AUTHOR=Zhao Zhengde , Liu Jiawei , Liu Yunchong , Huang Kan , Wang Mian , Wu Ridong , Hu Zuojun , Yao Chen , Li Zilun , Chang Guangqi TITLE=Clinical characteristics and therapeutic strategy for patients with spontaneous isolated abdominal aortic dissection JOURNAL=Frontiers in Cardiovascular Medicine VOLUME=10 YEAR=2023 URL=https://www.frontiersin.org/journals/cardiovascular-medicine/articles/10.3389/fcvm.2023.1214377 DOI=10.3389/fcvm.2023.1214377 ISSN=2297-055X ABSTRACT=Objective

Spontaneous isolated abdominal aortic dissection (SIAAD) is a rare aortic emergency and not yet fully understood. This study aims to report the characteristics and treatments of 31 patients with SIAAD in the past 12 years.

Methods

A total of 31 consecutive patients with SIAAD between 2010 and 2022 were included. The clinical manifestations, treatment strategies, and outcomes were reviewed. Following the SVS/STS reporting standard, we compared the clinical characteristics with different locations of primary entry, or different numbers of dissected zones. Furthermore, we compared the effects of surgical and conservative therapies on the outcome during the follow-up.

Results

Among the 31 patients with SIAAD, 16 (51.6%) were in the acute phase on admission. The primary entry of SIAAD was mainly located in Zone 9 (67.7%). Most patient presented with dissection involving 1 or 2 aortic zones (61.3%). In addition, 35.5% and 64.5% of SIAADs involved the visceral and iliac arteries, respectively. Compared with asymptomatic SIAADs, the symptomatic ones had longer dissection lengths (P = 0.008) and tended to involve iliac artery more frequently (P = 0.098). There were differences in the number of dissected aortic zones (P = 0.005) among patients with primary entry located in Zone 5 (Supraceliac aorta), Zone 6–8 (Paravisceral aorta) and Zone 9 (Infrarenal aorta). The involvement of visceral artery (P = 0.039) and iliac artery (P = 0.006) was significantly different between the subgroups of SIAAD involving one, two, and three or more aortic zones. The cumulative incidence of adverse false lumen progression events was significantly lower (P = 0.000) and the rate of false lumen thrombogenesis or disappearance was higher in patients receiving surgery (P = 0.001).
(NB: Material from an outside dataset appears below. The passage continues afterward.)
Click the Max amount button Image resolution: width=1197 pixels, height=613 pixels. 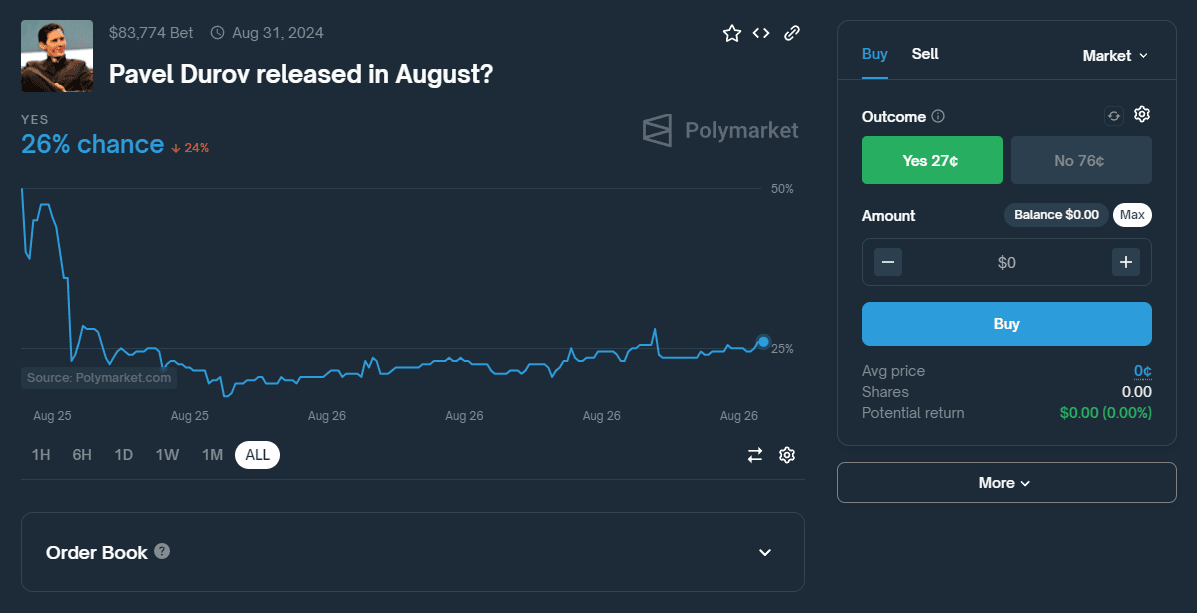point(1132,215)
The cumulative all-cause mortality was 9.7% at 1-year, and 19.7% at 5-year, with no significant difference between surgical and conservative therapies.

Conclusions

Clinical features of SIAAD vary depending on the location of the primary entry and the number of dissected aortic zones. Although surgery was not associated with a lower all-cause mortality compared with conservative therapy, it was associated with a lower incidence of adverse false lumen progression and a higher rate of aortic remodeling.